In this Harvard Business Review article, Ronald Heifetz and Marty Linsky (Harvard Kennedy School) and Alexander Grashow (Good Wolf Group) say the current health and economic crises will bring about permanent changes, demanding revised leadership practices. Specifically, leaders need to work with colleagues on adopting new practices, distribute leadership in order to draw on collective intelligence, and lead in emotionally intelligent ways. On the last point, Heifetz, Linsky, and Grashow suggest:
• Give yourself permission to be both optimistic and realistic. “This will create a healthy tension,” they say, “that keeps optimism from turning into denial and realism from devolving into cynicism.”
• Find sanctuaries where you can regain perspective. Stepping away in some way provides a chance to see whether you understand the work colleagues are doing – and if you’re asking too much of them.
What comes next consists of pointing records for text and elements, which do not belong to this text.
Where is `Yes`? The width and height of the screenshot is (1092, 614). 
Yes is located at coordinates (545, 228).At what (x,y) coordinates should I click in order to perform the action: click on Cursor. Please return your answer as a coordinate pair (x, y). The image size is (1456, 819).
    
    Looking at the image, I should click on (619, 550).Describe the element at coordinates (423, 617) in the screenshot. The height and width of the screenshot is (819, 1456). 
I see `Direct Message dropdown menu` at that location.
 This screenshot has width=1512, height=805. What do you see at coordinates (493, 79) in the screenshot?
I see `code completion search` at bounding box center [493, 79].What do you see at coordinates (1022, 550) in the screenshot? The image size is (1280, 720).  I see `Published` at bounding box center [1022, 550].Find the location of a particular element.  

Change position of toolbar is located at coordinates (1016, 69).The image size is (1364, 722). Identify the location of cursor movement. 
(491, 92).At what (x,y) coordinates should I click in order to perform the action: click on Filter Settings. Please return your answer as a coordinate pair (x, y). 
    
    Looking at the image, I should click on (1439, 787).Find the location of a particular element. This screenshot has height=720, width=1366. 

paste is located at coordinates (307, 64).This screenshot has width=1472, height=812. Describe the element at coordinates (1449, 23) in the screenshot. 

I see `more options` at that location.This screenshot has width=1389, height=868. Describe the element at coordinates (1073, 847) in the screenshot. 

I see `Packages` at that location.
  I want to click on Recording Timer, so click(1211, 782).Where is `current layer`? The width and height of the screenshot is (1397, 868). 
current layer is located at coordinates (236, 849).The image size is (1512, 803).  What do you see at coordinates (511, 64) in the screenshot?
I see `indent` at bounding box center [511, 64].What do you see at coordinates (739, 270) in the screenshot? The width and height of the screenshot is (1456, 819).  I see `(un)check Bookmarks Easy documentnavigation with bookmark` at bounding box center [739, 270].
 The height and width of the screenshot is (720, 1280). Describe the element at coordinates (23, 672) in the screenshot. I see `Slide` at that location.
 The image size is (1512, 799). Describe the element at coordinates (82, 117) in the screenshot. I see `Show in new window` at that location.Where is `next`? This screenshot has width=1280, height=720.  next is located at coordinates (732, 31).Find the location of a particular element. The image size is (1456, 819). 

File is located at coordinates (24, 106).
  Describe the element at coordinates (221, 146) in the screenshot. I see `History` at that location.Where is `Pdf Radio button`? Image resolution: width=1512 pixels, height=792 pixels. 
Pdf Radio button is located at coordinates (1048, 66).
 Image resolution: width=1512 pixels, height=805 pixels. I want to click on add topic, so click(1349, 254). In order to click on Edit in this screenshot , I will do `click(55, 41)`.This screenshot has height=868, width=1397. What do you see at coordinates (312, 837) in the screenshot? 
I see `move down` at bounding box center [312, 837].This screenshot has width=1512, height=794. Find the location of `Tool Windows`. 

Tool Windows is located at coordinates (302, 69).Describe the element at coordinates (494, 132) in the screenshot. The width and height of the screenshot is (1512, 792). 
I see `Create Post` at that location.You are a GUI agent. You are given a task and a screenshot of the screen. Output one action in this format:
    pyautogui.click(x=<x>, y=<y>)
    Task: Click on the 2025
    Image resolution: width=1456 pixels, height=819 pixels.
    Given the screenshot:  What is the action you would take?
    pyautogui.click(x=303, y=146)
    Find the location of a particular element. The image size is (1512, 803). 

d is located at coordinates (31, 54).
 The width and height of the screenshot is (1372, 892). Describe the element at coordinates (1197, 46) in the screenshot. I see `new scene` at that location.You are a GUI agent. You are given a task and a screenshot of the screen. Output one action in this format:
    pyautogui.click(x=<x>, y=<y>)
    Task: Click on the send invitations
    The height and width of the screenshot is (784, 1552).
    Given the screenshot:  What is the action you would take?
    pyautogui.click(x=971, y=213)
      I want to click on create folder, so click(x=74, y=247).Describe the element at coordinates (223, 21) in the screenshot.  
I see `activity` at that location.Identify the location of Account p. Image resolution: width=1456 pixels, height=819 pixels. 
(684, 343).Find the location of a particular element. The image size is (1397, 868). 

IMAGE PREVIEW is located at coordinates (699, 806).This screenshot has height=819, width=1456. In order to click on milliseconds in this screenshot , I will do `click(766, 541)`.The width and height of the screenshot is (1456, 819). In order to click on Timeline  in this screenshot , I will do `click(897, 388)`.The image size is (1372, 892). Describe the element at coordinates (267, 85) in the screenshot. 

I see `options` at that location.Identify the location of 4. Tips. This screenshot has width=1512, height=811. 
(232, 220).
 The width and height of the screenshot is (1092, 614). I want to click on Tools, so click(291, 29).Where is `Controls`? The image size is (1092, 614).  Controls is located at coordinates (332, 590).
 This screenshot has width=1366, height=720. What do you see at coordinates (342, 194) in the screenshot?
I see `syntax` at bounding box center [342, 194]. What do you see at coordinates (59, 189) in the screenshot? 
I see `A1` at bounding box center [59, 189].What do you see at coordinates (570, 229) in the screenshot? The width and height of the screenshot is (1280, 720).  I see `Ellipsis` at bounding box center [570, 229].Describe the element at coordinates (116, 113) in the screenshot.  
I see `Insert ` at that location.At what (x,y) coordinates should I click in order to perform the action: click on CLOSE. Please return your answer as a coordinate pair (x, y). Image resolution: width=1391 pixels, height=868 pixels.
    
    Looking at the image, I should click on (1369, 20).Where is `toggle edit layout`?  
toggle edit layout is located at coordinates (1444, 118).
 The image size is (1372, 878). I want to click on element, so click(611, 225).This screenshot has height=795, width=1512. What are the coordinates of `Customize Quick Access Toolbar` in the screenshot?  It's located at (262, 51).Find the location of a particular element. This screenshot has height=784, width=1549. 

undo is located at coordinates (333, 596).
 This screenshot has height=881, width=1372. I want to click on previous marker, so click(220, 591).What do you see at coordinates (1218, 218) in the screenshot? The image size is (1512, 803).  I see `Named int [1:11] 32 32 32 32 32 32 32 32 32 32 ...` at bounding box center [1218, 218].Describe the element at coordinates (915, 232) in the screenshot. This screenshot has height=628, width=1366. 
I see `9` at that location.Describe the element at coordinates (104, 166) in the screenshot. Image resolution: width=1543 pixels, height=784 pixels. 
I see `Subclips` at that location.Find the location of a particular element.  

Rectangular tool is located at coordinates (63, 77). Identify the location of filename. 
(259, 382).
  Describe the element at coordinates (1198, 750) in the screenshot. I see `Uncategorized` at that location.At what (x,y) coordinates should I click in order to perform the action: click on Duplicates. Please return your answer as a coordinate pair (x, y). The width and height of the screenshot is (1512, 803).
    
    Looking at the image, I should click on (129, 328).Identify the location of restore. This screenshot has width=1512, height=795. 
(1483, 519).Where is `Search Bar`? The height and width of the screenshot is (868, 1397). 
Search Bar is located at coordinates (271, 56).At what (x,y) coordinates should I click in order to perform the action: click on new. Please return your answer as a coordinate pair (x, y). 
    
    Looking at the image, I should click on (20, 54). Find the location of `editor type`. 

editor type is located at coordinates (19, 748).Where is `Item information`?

• Debrief your workday with a confidant. Ideally this person is outside your organization and cares more about you than the issues at stake. You might speak with more than one confidant.
• Bring more of your emotional self. “Appropriate displays of emotion can be an effective tool for change, especially when balanced with poise,” say Heifetz, Linsky, and Grashow. “Maintaining this balance lets people know that although the situation is fraught with feelings, it is containable.”
• Don’t lose yourself in your role. “Achieving your highest and most noble aspirations for your organization may take more than a lifetime,” conclude the authors. “Your efforts may only begin this work. But you can accomplish something worthwhile every day in the interactions you have with the people at work, with your family, and with those you encounter by chance. Adaptive leadership is a daily opportunity to mobilize the resources of people to thrive in a changing and challenging world.”